| SOURCE |
****************

During the weekend BOJ Governor Shirakawa delivered a speech in which he stated that the BOJ is “ready to take appropriate action if needed” to deal with the strength of the YEN. It seems that the Japanese government has been getting more heat from the corporate sector because of the YEN’s relative strength and the damage it is doing to the major exporters. Shirakawa offered caution on how the “appropriate actions would proceed as the BOJ is prohibited from “monetizing debt”  and it also does not want to risk raising bond yields from fear of inflation.

BOJ seems to have a self-imposed cap on government bond buying so as to avoid debt monetization. Shirakawa alluded to the concept that the BOJ could not buy an amount bigger than the cash in circulation. He didn’t say that it was illegal restraint or just a precautionary stance. The BOJ is on the HORNS OF A DILEMMA as it risks creating inflation that would badly undermine the vast majority of domestic Japanese investors. It is important to remember that 97 percent of all outstanding JGBs are owned by the Japanese themselves–unlike the holdings of U.S. treasuries and MBSs. No wonder the Chinese are buying Japanese debt. It would be political suicide for the MOF to push too aggressively on the monetary creation issue for the huge impact it would have on retiring Japanese savers. Shirakawa and the bank, though, appear nervous that politicans such as the defeated OZAWA will make some move to amend the Bank of Japan law, which guarantees its independence. This is a very serious dilemma for the Japanese polity and we will watch closely. Ever since the initial intervention of September 15,the DOLLAR/YEN has settled down but the EURO/YEN has rallied from 108 to close out last week at almost 114. This is the best effect the Japanese could have gotten.

After all the glad handing between Wen Jiabao and Obama, China this week announced that it was levying anti-dumping duties on the import of U.S. chicken products. It has accused the U.S. poultry  industry of dumping chicken broiler parts, which has caused damage to its domestic industry. China says it will palce import surcharges of 50 to 105 percent. In the mainstay of world trade, this is no big deal–ok chicken shit–but it sends a message. Schumer and others want to place a tariff on the Chinese for currency manipulation, but the Chinese know that rural, agrarian states in the U.S. Senate and these states have a great deal to lose in a trade war with the U.S. American farmers are doing phenomenally as they export massive amounts of product to the Chinese. Many traders have been blindsided this summer by the continuing strength in ag markets, even as the U.S. farmers bring in record crops. Latin America also had large crops last year so even with drought in Russia and Ukraine, crop prices were and have held up very well. Even Caterpillar and John Deere have been in opposition to the Schumer initiatives. The Chinese have put the senate on notice that the tariff game is much more complicated than the simplistic language of populism.

****************

| GIVEN EXERCISE |
Answer these three questions from the market commentary:
1. What percentage of all outstanding JGBs does the commentary say the Japanese themselves own?
2. How far did the EURO/YEN rally after the initial intervention of September 15?
3. What range of import surcharges does China say it will place on U.S. chicken products?
The listing comes from a separate, unrelated source.

****************

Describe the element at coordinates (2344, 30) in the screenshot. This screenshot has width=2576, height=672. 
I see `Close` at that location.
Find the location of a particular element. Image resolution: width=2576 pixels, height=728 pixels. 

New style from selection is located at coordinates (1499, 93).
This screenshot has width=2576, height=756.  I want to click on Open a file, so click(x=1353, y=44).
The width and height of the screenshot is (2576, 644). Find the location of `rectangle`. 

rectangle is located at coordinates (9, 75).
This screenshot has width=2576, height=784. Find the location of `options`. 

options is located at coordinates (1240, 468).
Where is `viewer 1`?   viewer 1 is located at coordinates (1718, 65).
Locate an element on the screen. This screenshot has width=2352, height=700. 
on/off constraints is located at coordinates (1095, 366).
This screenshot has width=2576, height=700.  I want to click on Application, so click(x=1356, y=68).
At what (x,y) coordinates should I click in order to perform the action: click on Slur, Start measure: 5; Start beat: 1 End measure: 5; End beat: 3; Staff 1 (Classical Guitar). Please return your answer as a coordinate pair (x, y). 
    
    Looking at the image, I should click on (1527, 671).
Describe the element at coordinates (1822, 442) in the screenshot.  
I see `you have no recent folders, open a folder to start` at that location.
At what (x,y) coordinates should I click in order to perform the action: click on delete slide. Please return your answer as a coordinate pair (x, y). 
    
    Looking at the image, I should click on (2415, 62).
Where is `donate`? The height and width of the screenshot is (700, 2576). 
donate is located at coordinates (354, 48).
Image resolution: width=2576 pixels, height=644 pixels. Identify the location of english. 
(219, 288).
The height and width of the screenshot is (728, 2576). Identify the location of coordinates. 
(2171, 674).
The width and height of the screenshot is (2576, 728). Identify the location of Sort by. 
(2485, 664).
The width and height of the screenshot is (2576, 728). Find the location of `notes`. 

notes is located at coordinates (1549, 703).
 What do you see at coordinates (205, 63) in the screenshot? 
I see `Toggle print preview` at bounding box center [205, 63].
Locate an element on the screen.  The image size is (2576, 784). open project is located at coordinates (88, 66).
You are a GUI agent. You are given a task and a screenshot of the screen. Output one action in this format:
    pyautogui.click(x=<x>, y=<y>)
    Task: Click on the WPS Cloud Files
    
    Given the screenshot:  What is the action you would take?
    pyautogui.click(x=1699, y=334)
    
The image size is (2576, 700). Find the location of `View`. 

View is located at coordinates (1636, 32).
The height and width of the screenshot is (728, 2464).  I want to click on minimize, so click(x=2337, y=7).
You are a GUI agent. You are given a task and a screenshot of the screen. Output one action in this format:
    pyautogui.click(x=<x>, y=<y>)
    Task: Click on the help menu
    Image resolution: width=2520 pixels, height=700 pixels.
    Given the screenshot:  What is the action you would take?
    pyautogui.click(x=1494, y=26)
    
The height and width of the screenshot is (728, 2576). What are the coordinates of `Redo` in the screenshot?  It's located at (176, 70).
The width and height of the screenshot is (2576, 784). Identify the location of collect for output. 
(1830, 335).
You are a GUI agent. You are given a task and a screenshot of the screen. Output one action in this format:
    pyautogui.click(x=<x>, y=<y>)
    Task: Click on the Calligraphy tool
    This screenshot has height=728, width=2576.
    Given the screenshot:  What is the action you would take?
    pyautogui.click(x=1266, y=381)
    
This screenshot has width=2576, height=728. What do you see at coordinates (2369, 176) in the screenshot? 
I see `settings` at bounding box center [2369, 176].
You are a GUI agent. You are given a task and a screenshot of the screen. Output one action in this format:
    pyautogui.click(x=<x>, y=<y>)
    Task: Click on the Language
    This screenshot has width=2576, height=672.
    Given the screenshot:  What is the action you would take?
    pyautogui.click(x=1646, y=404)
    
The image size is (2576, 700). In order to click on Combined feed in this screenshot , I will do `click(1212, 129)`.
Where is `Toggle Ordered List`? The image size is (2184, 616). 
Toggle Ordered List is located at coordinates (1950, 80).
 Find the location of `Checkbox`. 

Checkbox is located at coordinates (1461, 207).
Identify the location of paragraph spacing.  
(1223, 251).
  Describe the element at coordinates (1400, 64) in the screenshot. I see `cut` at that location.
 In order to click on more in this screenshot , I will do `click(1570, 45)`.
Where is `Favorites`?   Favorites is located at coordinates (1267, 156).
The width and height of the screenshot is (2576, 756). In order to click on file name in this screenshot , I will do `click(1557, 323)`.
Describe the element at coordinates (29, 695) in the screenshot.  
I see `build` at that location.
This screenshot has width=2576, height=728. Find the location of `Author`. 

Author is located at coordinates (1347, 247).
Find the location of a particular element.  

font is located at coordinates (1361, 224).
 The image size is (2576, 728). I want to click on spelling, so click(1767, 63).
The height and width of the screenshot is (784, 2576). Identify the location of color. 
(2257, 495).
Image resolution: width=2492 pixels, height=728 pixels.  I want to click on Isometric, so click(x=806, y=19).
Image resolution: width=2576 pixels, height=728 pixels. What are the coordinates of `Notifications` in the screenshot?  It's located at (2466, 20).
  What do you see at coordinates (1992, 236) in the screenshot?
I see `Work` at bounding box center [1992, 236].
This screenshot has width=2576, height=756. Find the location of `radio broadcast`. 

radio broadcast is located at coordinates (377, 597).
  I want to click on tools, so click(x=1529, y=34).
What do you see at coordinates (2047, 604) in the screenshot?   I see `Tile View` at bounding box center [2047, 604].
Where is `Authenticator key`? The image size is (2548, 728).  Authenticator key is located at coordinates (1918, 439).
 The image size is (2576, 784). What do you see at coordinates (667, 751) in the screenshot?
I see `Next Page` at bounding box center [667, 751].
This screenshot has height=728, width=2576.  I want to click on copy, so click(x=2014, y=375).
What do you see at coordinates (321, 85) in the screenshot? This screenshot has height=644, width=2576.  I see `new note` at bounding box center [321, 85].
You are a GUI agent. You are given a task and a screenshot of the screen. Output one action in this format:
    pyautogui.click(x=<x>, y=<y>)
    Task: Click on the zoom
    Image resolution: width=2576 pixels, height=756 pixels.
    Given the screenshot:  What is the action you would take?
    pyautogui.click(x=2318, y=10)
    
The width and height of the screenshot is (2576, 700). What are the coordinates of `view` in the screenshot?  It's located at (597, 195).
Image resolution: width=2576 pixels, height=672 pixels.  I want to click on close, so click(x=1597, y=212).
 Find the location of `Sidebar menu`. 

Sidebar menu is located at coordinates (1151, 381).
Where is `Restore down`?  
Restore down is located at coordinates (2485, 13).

****************

| OUTPUT BELOW |
1. 97 percent.
2. From 108 to almost 114.
3. 50 to 105 percent.